** begin Source text **

For clarity and brevity, we refer to the parties by their first names because certain parties have the same last names. No disrespect is intended by the use of first names.
BACKGROUND
I. Lone Cactus, L.L.C. and East Meets West, Inc.
¶2 Steve and his siblings, Joseph M. Schmidt ("Joseph") and Kathryn Crain ("Kathryn"), formed Lone Cactus Properties, L.L.C. (Lone Cactus), a limited liability company, in 1996. Each sibling initially held a one-third membership in Lone Cactus.
¶3 Lone Cactus's principal asset was a commercial office building in Phoenix. When this building opened, a corporation previously formed and equally held by the three siblings, East Meets West, Inc. ("EMW"), moved its operations into one of the building's three suites. EMW has paid rent to Lone Cactus without the benefit of a written lease.
¶4 Kathryn died in 2004. Her one-third membership in Lone Cactus passed to her minor daughter, Zoe Crain ("Zoe"), and was held by her widower, Timothy Crain ("Timothy"), under the Uniform Gift to Minors Act, Arizona Revised Statutes ("A.R.S.") sections 14-7651 to -7671. Meanwhile, Kathryn's one-third equity interest in EMW transferred to Timothy. ¶5 In 2001, Joseph sold his remaining stock in EMW to his fellow EMW owners. As a result, Steve and Timothy owned shares in EMW, while Zoe, Steve, and Joseph held one-third memberships in Lone Cactus. Steve served as EMW's sole officer and director and Lone Cactus's manager starting in 2004.

** end Source text **
** begin Record set **

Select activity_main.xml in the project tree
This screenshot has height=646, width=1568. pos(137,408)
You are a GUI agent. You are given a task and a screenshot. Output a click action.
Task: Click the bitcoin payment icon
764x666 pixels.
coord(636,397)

** end Record set **

Please extract the passage of the Lone Cactus background from "For clarity and" to "and East Meets West, Inc.", copied word for word.

**Answer to the problem**
For clarity and brevity, we refer to the parties by their first names because certain parties have the same last names. No disrespect is intended by the use of first names.
BACKGROUND
I. Lone Cactus, L.L.C. and East Meets West, Inc.